- By Chris Kremidas Courtney
The global food crisis and its impacts on women and girls are a wake-up call to make agri-food systems more equitable, inclusive and sustainable. Feminist development policies offer the tools for such a change.
Multiple crises, climate extremes and the ongoing pandemic have exacerbated the global food crisis in recent years. Currently, up to 828mn people worldwide are undernourished. Women and girls in particular are at risk of hunger, especially in times of crisis. A recent United Nations report found that one in three women globally experienced moderate or severe food insecurity in 2021, a figure that has more than doubled since 2019. At the same time, women are often left out of decision-making processes that shape the agri-food system and are denied rights and resources that could enhance their resilience, strengthen food security and increase agricultural income. Feminist development policy has the potential to recognise and work upon these multi-layered situations and can thus structurally address the ongoing food crisis to the benefit of everyone.
Following the example set by Sweden in 2014, many countries base their feminist policy approach on the three pillars of rights, representation and resources, also called the ‘3Rs’. How does this apply to the agriculture sector?
Merely including women, however, is not enough
In many legal and cultural contexts, women still lack the right to own and inherit land. They also have insufficient access to resources such as agricultural finance, materials or knowledge. Finally, representation is key: being insufficiently represented and consulted in agricultural ministries and local decision-making bodies leaves women’s perspectives and needs ignored.

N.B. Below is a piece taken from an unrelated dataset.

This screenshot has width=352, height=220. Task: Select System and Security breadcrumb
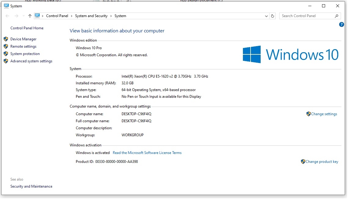click(x=91, y=16)
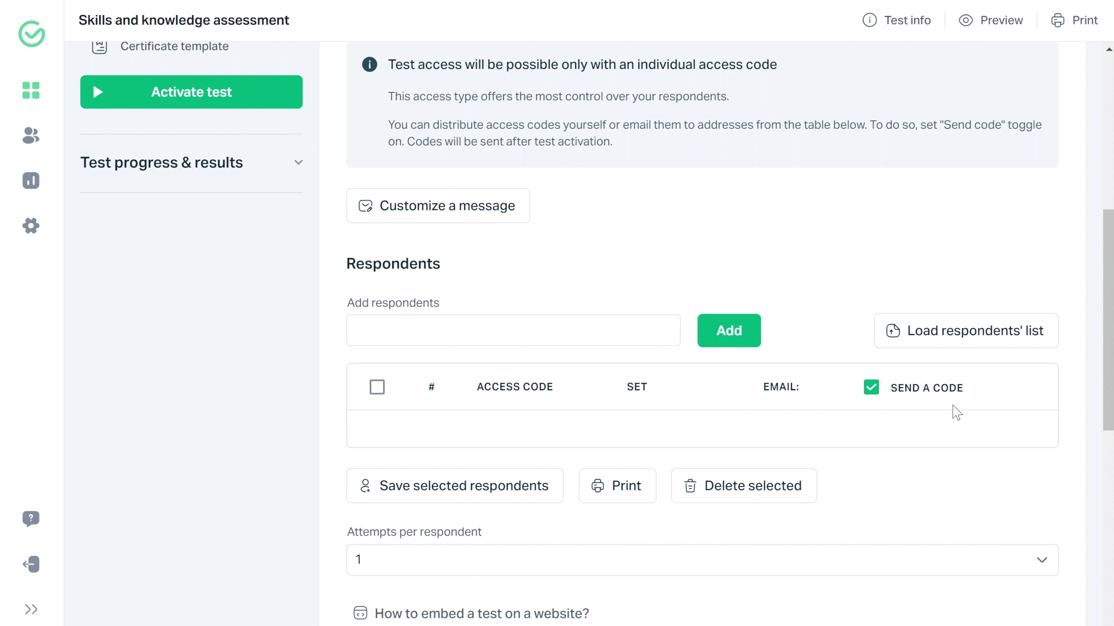The height and width of the screenshot is (626, 1114).
Task: Click the logout icon in sidebar
Action: 31,564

Merely including women, however, is not enough. Both women and men are immensely diverse groups in which landowners have privilege over the landless, married women might have advantages vis-à-vis widows, and queer people might be forced to abandon their rural livelihoods altogether in hostile environments. The concept of intersectionality, coined by Dr Kimberly Crenshaw, offers a useful tool to describe how those different forms of inequality intersect and exacerbate each other. Feminist development policy recognises that existing inequalities in terms of gender, ethnicity, class and other aspects overlap and are defined by power structures and social norms. Making these power structures and social norms explicit and addressing them in an intersectional manner is a key starting point of feminist approaches to fight inequalities and thus to tackle root causes of hunger and poverty.
Equitable opportunities also require an increased self-reflection of development partners, looking at possible colonial continuities and current power relations. Local perspectives can be different from what is initially considered important from an outside perspective. When designing and implementing projects, development organisations should build more thoroughly on local and indigenous perspectives by working with grassroots organisations and local actors of change. The aim is to strengthen strategies of co-creation and to be structurally flexible and supportive towards indigenous solutions. By critically reflecting on power relations and focusing on local perspectives, feminist development approaches provide a much-needed framework to transform agri-food systems in an inclusive, sustainable way.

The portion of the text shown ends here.